Für das Abfluggebiet von Puerto Plata wurde zwischen 2000 und 0200 Uhr Ortszeit ein Wind aus Ost bis Südwest mit 10 Knoten angegeben. Es herrschten gute Sichtbedingungen mit 1/8 bis 4/8 Wolken unterhalb von 1.800 Fuß und 4/8 bis 7/8 Wolken in ungefähr 7.000 Fuß. Um 2340 Uhr Ortszeit (0340 UTC) wurde leichter Niederschlag registriert, sowie einige stärkere Kondensationskerne in Richtung Süden und Nordwesten ,,Im Norden von Sosua liegen sich weder Gewitterzellen noch Niederschlag beobachten``. Die Kondensationskerne bildeten sich ca. 10 km südlich davon.

1.8 Navigationshilfen

Es gab keinen Hinweis auf eine Störung der Funknavigationshilfen oder Radargeräte.

1.9 Funkverkehr

Es gab keinen Hinweis auf eine Störung des Funkverkehrs.

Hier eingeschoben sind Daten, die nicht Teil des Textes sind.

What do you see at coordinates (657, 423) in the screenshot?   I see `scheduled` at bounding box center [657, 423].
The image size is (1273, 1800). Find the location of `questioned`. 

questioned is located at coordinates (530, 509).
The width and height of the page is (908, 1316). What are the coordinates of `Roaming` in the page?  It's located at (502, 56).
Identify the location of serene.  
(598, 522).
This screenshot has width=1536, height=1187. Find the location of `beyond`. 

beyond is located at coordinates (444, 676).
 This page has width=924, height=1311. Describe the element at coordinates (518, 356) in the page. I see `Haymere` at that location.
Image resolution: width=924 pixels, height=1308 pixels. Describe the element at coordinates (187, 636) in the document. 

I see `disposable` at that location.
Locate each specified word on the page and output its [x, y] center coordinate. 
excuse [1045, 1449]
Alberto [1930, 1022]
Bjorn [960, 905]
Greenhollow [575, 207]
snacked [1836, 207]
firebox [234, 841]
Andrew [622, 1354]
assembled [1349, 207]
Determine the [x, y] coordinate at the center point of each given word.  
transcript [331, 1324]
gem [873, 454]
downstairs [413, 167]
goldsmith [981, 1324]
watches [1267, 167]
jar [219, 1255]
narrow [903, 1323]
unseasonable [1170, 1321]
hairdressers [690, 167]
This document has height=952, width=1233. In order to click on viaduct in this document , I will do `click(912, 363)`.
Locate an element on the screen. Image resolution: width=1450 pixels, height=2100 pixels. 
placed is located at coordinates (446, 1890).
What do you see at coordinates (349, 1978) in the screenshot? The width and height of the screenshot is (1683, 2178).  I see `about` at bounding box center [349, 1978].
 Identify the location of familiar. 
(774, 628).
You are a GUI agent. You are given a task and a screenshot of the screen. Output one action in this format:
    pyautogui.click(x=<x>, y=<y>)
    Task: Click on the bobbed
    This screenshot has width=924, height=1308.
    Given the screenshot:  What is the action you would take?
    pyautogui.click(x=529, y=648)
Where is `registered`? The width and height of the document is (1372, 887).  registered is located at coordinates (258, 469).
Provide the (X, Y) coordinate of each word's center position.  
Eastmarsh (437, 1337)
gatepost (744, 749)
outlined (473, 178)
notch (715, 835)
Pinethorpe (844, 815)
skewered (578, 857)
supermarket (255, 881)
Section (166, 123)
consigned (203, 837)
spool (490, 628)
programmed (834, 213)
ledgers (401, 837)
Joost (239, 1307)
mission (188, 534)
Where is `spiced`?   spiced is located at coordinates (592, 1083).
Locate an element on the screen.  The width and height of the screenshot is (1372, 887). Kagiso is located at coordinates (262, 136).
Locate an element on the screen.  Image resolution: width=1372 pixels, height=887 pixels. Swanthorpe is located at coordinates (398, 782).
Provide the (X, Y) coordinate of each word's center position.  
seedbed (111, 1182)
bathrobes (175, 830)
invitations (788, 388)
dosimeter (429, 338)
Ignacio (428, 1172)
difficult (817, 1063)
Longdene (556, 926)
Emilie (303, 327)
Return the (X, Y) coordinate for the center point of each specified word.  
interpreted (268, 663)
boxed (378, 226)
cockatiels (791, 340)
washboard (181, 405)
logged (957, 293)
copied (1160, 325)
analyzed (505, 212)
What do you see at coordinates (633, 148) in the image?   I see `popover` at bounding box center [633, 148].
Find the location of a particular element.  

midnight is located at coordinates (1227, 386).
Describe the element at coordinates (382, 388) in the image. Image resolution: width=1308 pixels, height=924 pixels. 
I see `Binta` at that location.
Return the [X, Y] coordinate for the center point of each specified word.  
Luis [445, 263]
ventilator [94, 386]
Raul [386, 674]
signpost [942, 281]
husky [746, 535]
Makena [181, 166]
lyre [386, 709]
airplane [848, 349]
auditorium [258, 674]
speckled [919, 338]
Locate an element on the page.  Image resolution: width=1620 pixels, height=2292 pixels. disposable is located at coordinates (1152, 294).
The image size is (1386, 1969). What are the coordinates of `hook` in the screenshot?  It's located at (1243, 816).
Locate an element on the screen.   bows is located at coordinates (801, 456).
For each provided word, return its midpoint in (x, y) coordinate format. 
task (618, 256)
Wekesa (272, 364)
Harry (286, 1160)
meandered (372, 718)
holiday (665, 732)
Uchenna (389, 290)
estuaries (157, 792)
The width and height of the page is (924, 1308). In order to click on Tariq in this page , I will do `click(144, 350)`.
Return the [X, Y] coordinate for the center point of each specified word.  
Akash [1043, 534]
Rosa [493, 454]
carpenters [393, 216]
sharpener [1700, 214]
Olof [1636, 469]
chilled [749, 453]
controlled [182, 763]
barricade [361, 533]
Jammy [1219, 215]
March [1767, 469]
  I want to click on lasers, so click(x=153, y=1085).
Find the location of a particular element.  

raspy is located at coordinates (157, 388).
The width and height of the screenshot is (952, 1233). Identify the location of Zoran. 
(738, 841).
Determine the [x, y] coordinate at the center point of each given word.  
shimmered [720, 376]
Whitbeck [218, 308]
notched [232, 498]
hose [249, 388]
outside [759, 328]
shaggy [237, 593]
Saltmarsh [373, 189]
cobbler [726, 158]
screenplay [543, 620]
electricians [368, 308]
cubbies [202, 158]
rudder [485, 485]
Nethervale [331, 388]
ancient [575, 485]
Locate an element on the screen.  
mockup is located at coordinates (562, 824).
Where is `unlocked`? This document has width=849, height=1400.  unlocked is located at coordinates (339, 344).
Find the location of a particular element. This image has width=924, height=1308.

1.10 Angaben zum Flugplatz

Der internationale Verkehrsflughafen ,,Gral. Gregorio Luperón``, La Unión, Puerto Plata, Dominikanische Republik, liegt im Norden der Insel und hat folgende Koordinaten:
19° 45' 28.4"N und 070° 34'11.8"W.

Die Start-und Landebahn ist 3080 m lang, 46 m breit und liegt in Ost-West Richtung (08/26). Die Schwellenhöhe beträgt l6.4 Fuß in Richtung 08 und 15,9 Fuß in Richtung 26. Es handelt sich um eine Betonbahn mit einem Vorfeld von von 41,325 m².

1.11 Flugschreiber

Das Flugzeug verfügt über eine Tonaufzeichnungsanlage (Cockpit Voice Recorder (CVR)) der Marke Fairchild, Modell A-100, Seriennummer 2304 und einen Flugdatenschreiber (Flight Data Recorder (FDR)) der Marke Allied Signal (Sundstrand), Modell UFDR, Seriennummer 6596. Beide Geräte waren im Heck der Maschine untergebracht.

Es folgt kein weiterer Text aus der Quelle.